In order to further filter out the drugs which do not have a significant effect on clinical variables, our implementation also returns the p-value of each component in \(\varvec{\beta }\). We apply the same p-value cut-off strategy on the optimized result. Parameters with a p-value greater than 0.05 in \(\varvec{\beta }\) are regarded as insignificant effect and we assume their corresponding drugs are uncorrelated with clinical variable level change. The significant effects can be divided into increasing or decreasing effect based on the coefficient value is positive or negative. Then we assign each drug-clinical variable pair up (“\(\uparrow\)”), down (“\(\downarrow\)”) and no (“-”) relation type just like clinical disease sign vectors.
Scoring function
After we establish the clinical vectors for each drug-disease pair, we need to define a scoring function to calculate the repurposing possibility score for each drug-disease pair. The inference for each drug-disease pair is based on complementary and adverse effects.
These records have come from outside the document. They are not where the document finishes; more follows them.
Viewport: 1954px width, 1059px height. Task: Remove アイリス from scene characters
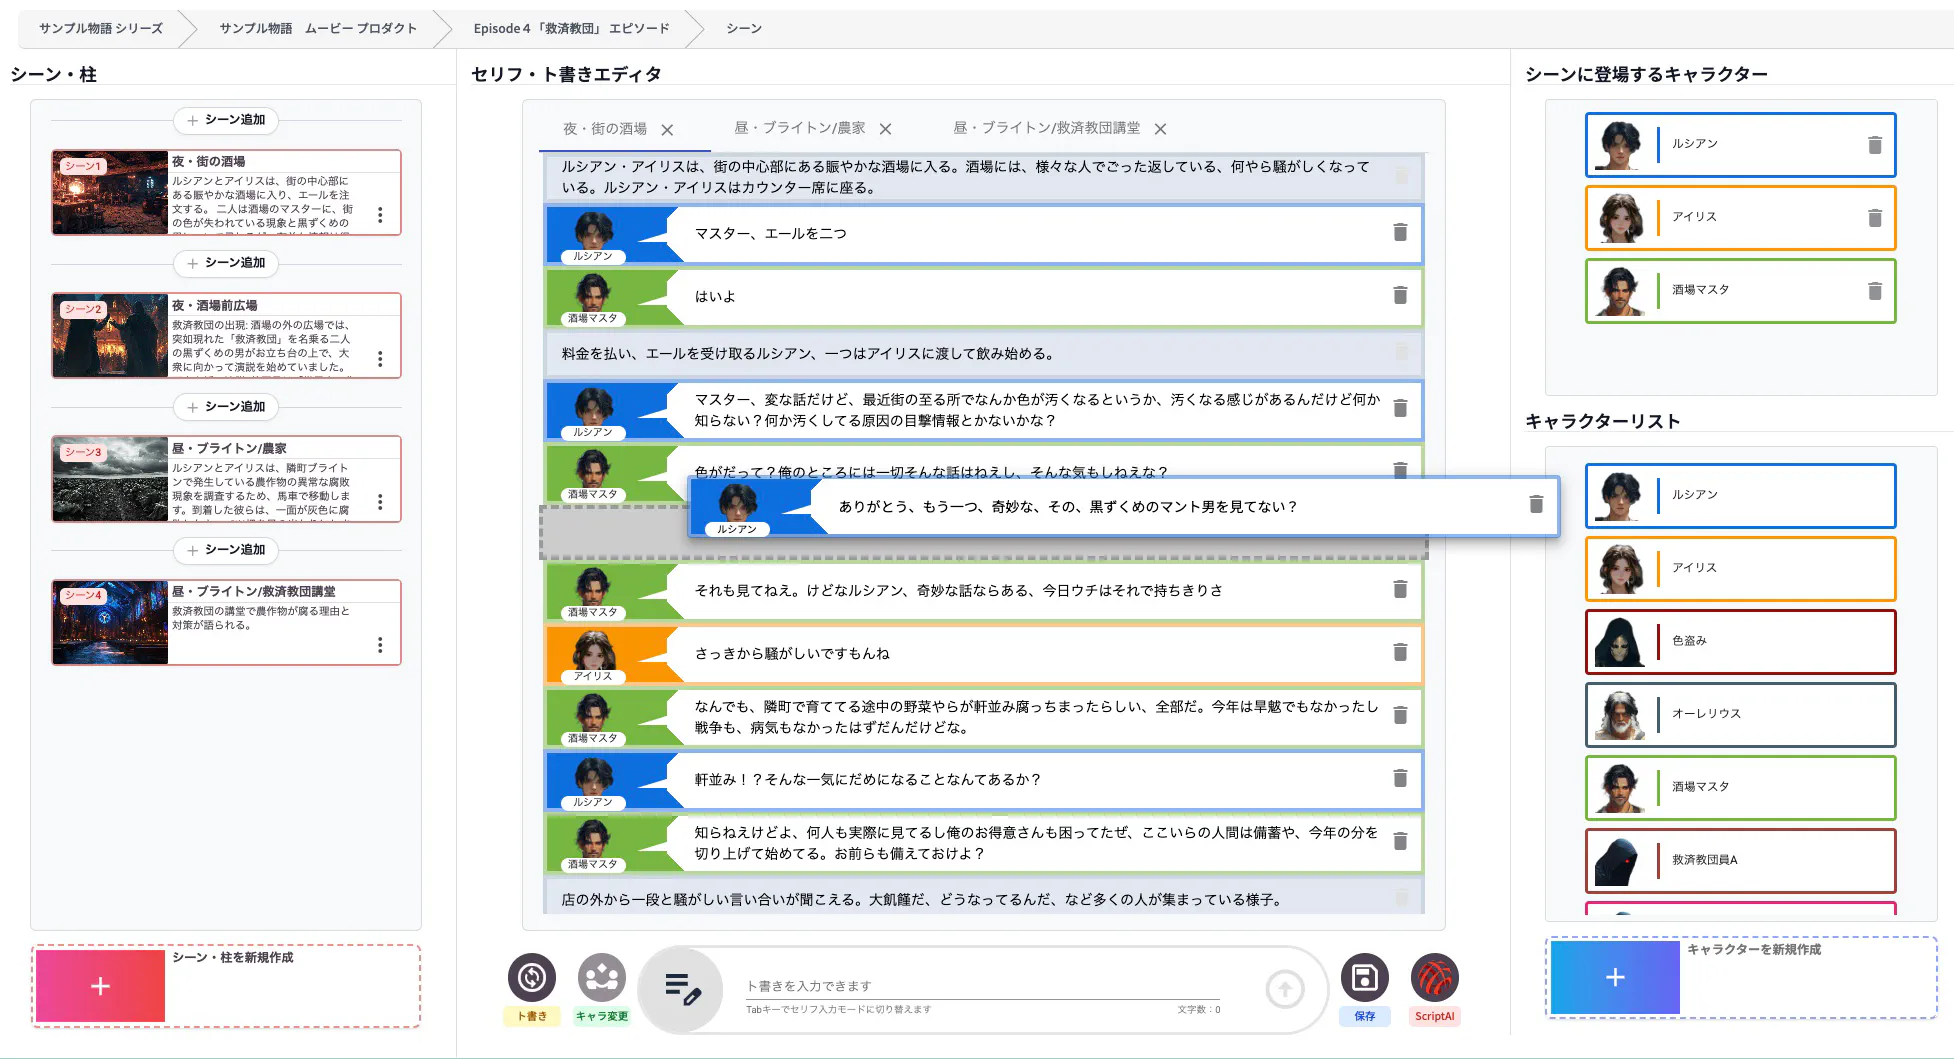(1874, 218)
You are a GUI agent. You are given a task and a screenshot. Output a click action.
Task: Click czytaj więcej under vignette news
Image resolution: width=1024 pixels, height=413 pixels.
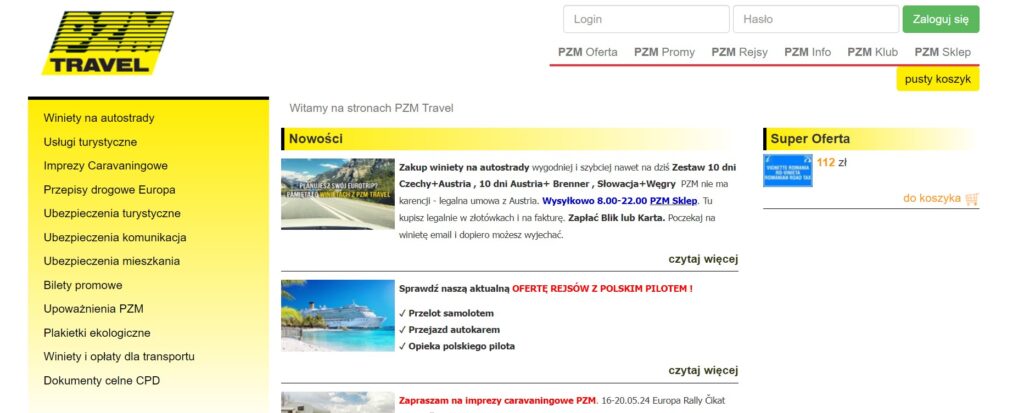coord(703,259)
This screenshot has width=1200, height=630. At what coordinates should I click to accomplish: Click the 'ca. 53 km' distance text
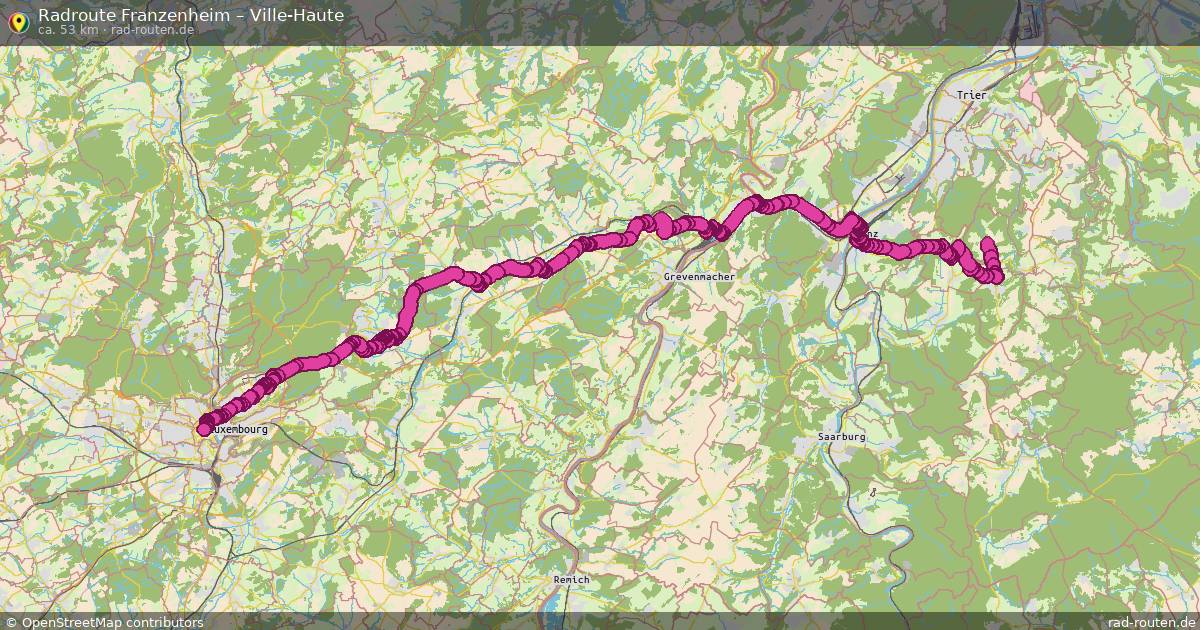coord(68,30)
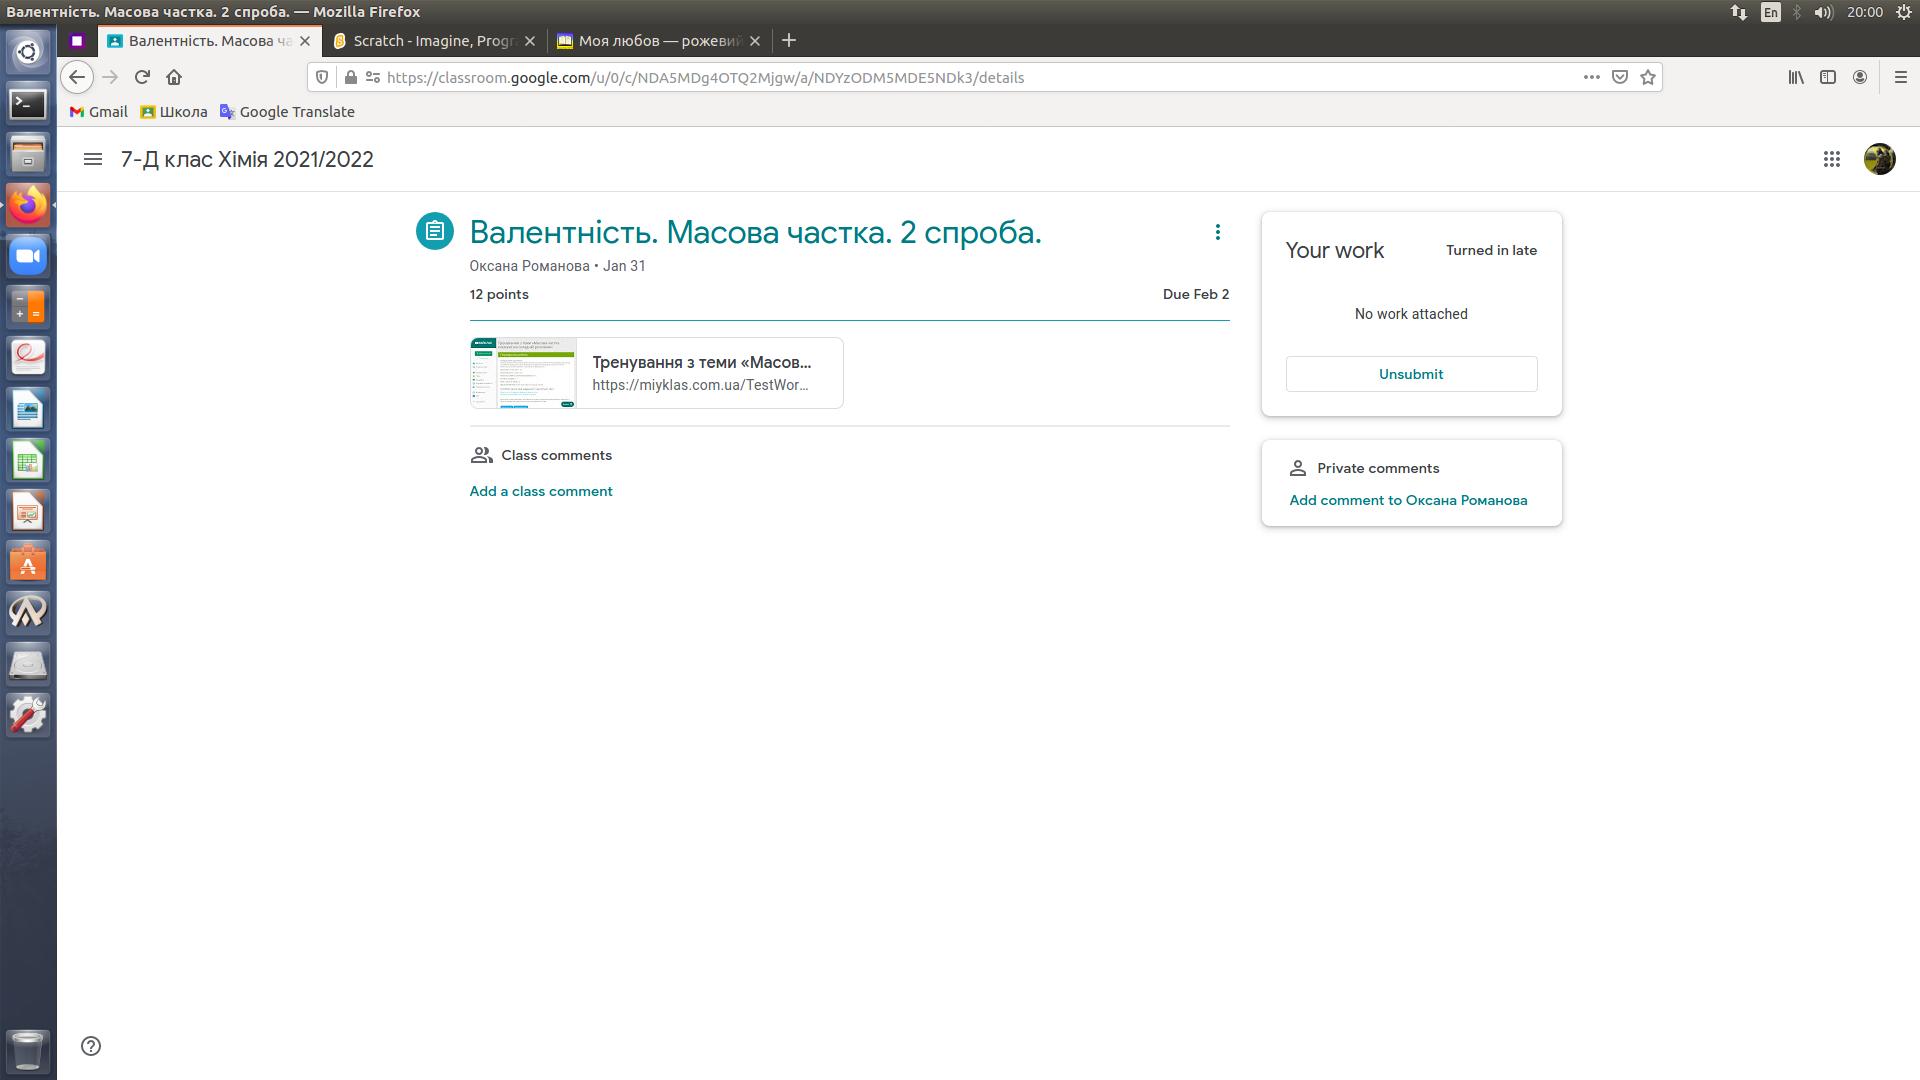Reload the current page

point(142,77)
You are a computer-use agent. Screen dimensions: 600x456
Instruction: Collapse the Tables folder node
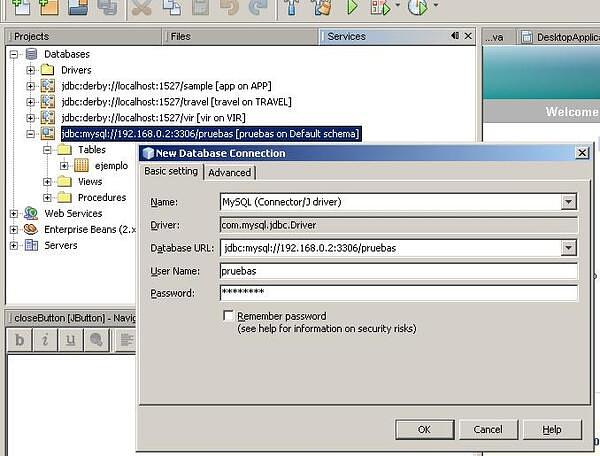click(x=48, y=150)

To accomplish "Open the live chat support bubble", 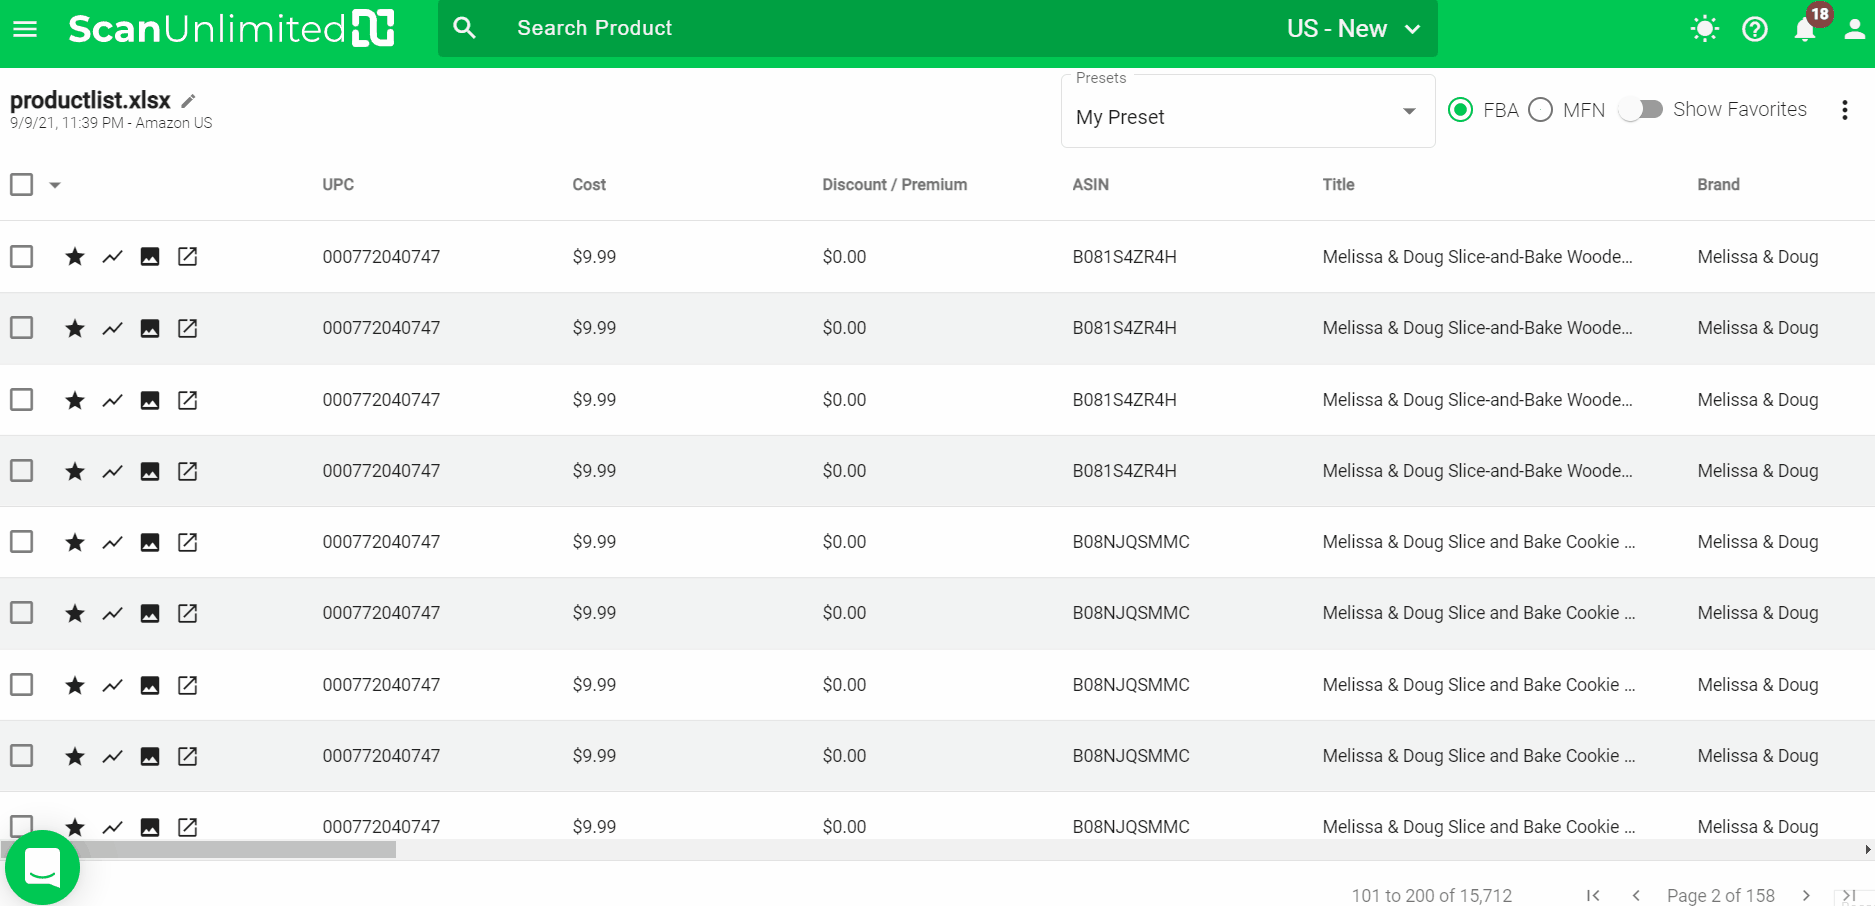I will [x=42, y=867].
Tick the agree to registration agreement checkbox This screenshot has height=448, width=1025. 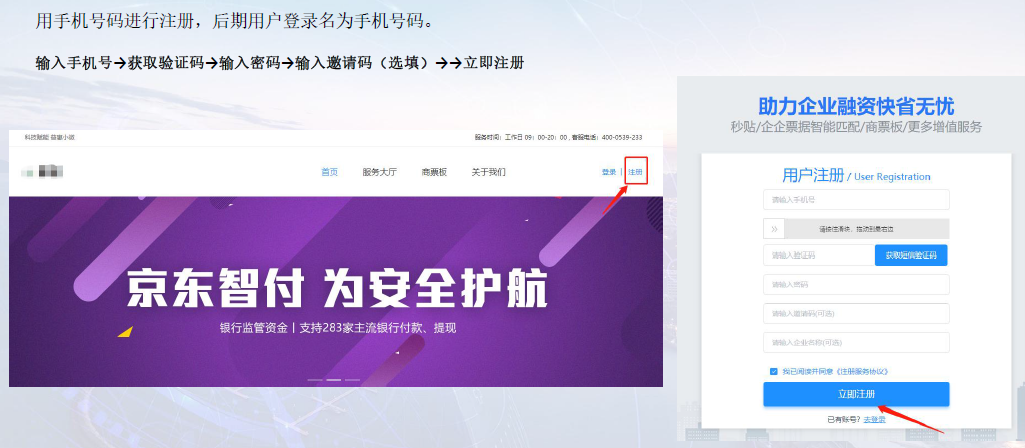tap(773, 371)
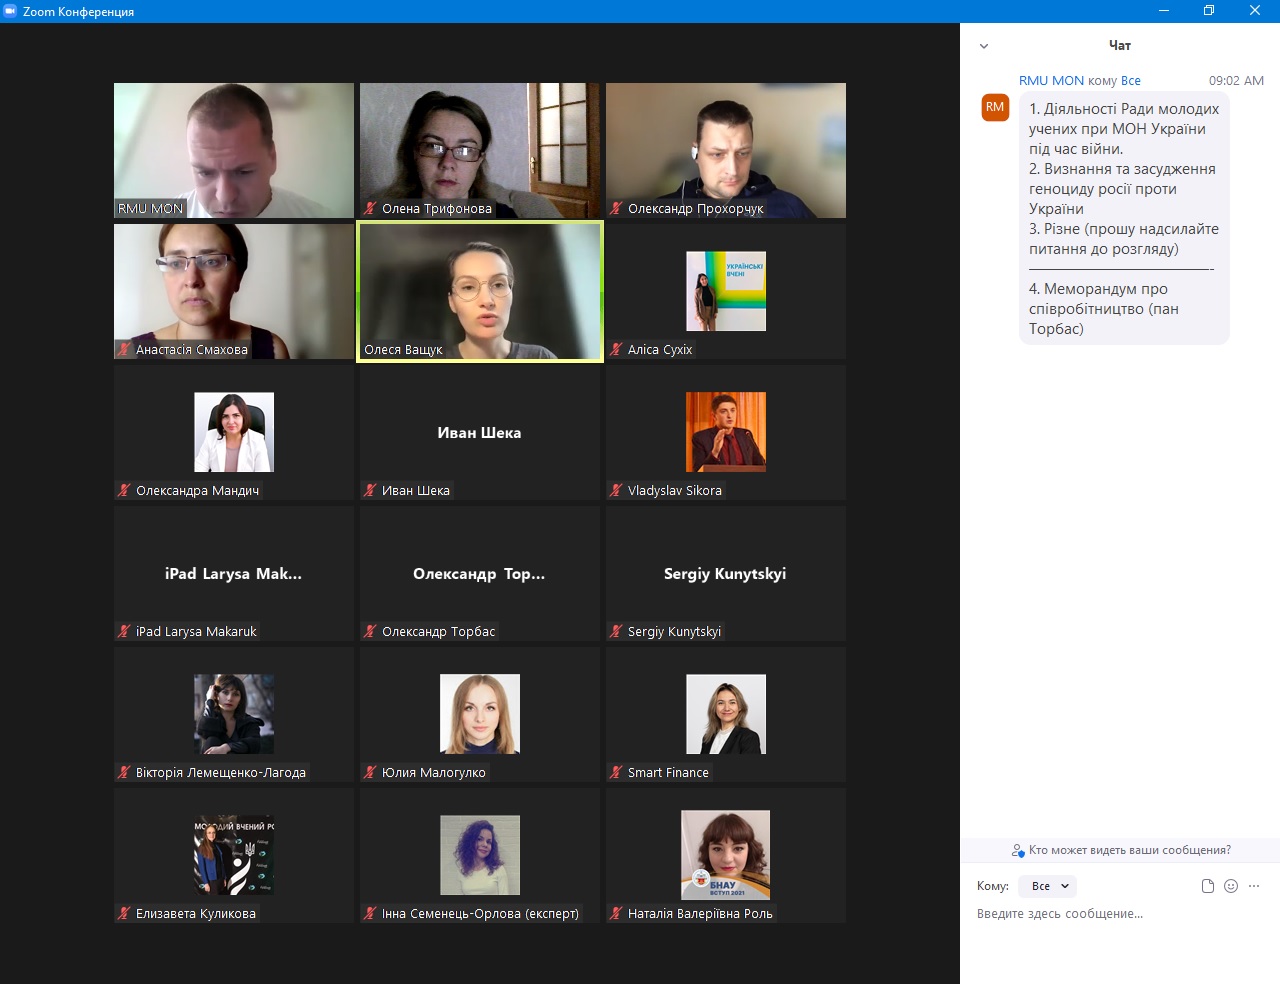
Task: Click muted mic icon on Vladyslav Sikora tile
Action: pyautogui.click(x=616, y=490)
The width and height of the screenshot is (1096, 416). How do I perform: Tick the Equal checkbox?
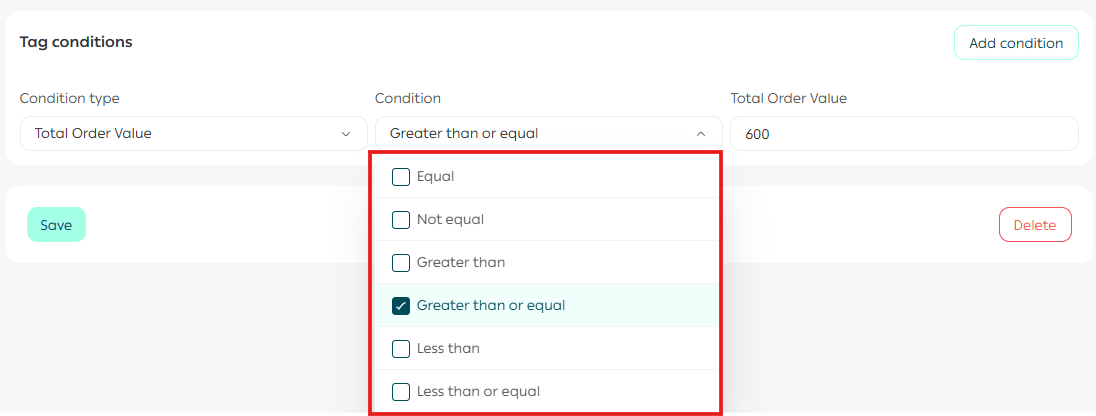point(401,177)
Specifically, complementary effect refers to the opposed relation type between a clinical disease sign vector and clinical drug effect vector on the same clinical variables, while adverse effect refers to the same relation type between a clinical disease sign vector and clinical drug effect vector on the same clinical variables. The complementary relation direction between the two vectors will increase the final repurposing possibility score of a drug-disease pair while adverse relation direction will decrease it. Here, we use a dot product-based scoring function to consider both complementary and adverse effects of a drug candidate on a disease. The scoring function can be written as follow:
$$\begin{aligned} \hbox {TS}_{\mathrm{disease-drug}}=-\hbox {CV}_{\mathrm{Drug}} \cdot \hbox {CV}_{\mathrm{Disease}} \end{aligned}$$
(6)
where \(\hbox {CV}_{\mathrm{Drug}}\) is the clinical drug effect vector, and \(\hbox {CV}_{\mathrm{Disease}}\) is the clinical disease sign vector. We transform the 3 kinds of relation type in clinical vectors (“\(\uparrow\)”, “\(\downarrow\)” and “−”) into numerical values (1.0, \(-1.0\), 0.0) for the convenience of calculation. To rank the drugs in descending order and emphasize the most powerful drug candidates predicted by our model, we add a minus sign before the product of the two vectors. So, the positive result calculated by this scoring function means there are more complementary relation directions than adverse relation directions between a drug candidate and a disease, while negative results indicate more adverse relation directions between this pair.